На войне все оказалось не так, как представлялось на гражданке, - гораздо обыденнее, никакого романтизма. В один из вечеров он перевязывал раненых в мобильной санчасти. Это была простая рутинная работа. Он уже давно привык к этому - кровь, стоны, бинты - и выполнял работу автоматически. Вилли распечатал очередной бинт и стал его разматывать, думая о чем-то своем, как вдруг раздался громкий взрыв, а затем сразу стало тихо и наступила полная темнота.
Клиническая смерть длилась восемь минут, но для Вилли этот промежуток растянулся на много часов.
- Не было ни тоннеля, ни ангелов. Меня окружал солярис. Когда я пришел в себя, меня выкапывали из земли сослуживцы. После этого я как будто родился заново, - вспоминает Мельников. - Основной удар от взрывной волны пришелся на левый висок. Там, кстати, находятся отделы мозга, отвечающие за знаковые системы. После моей контузии заниматься языками стало гораздо проще. Я их не учу.
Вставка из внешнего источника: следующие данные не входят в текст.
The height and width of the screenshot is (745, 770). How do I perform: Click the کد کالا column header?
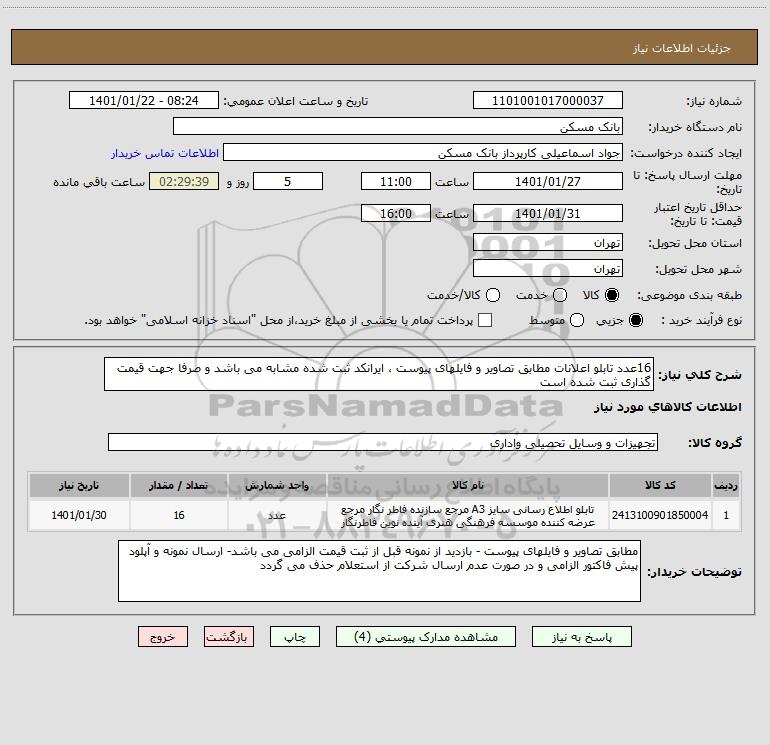(x=660, y=486)
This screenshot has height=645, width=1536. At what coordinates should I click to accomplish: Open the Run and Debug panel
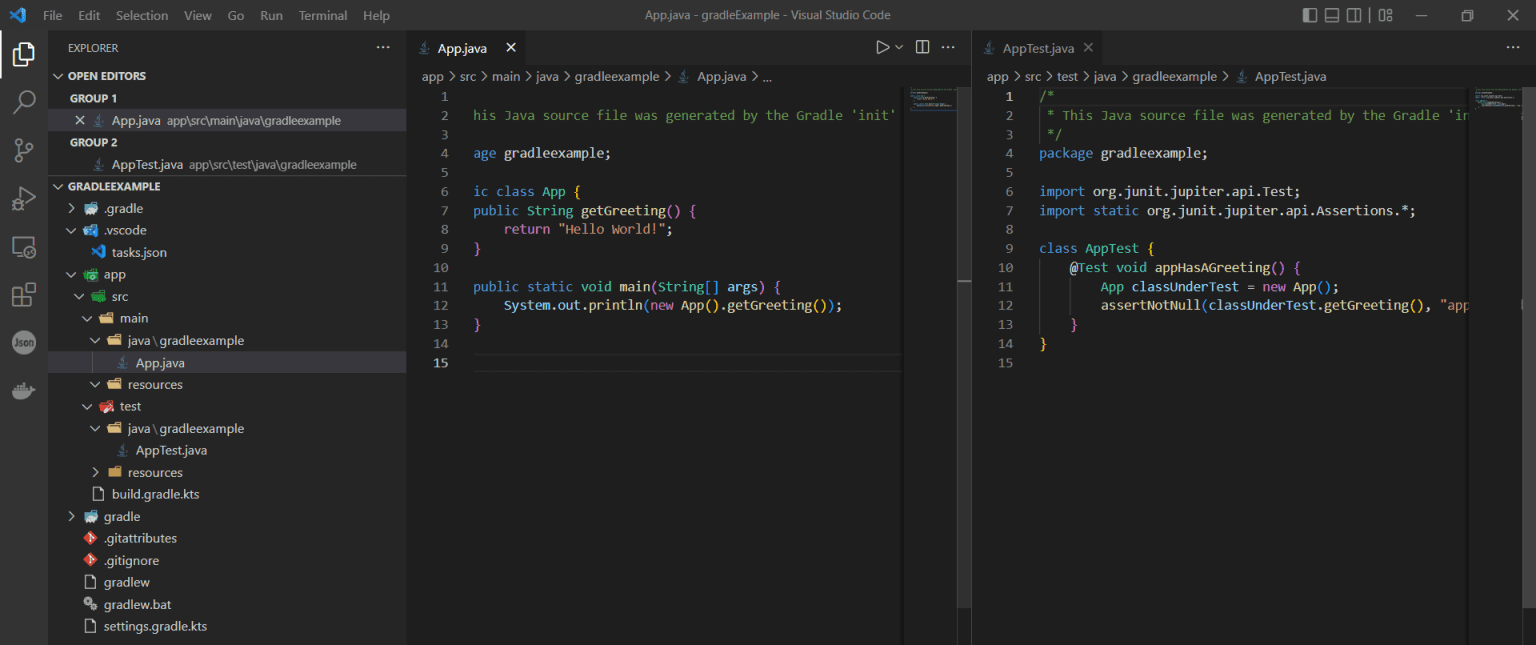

Они автоматически включаются в мой обмен веществ.
Из 13 человек, находившихся в палатке, в живых остался только Вилли. Последствия контузии преследовали его еще три года. Вилли даже не отреагировал, когда ему рассказали, что случилось со стукачом из старой части.
- Ты представляешь, эта тварь продолжала доносить и после, - сообщил Вилли один из его знакомых. - При этом все прекрасно все понимали. И вот однажды он пропал. Его стали искать, но он как сквозь землю провалился. То ли дезертировал, то ли пропал без вести. Единственное, что нашли, - пряжку с обрывками ремня в цистерне с окислителем.
- Но поди разберись, чья эта пряжка, - хитро подмигнул приятель Вилли.
Вилли ничего не ответил.
После армии он устроился работать в НИИ вирусологии имени Ивановского. С тех пор он продолжает совершенствовать свои уникальные способности и в настоящий момент знает 103 языка. Он пишет экспериментальные стихи, а не так давно закончил книгу "Лингводайвинг".
- Нельзя сказать, что события, которые я пережил в армии, были приятными, - признается Вилли. - И все же без той истории с обвинением в шпионаже и Афганистаном я бы не стал самим собой. Так что, появись у меня возможность как-то изменить свою жизнь, я бы повторил все заново.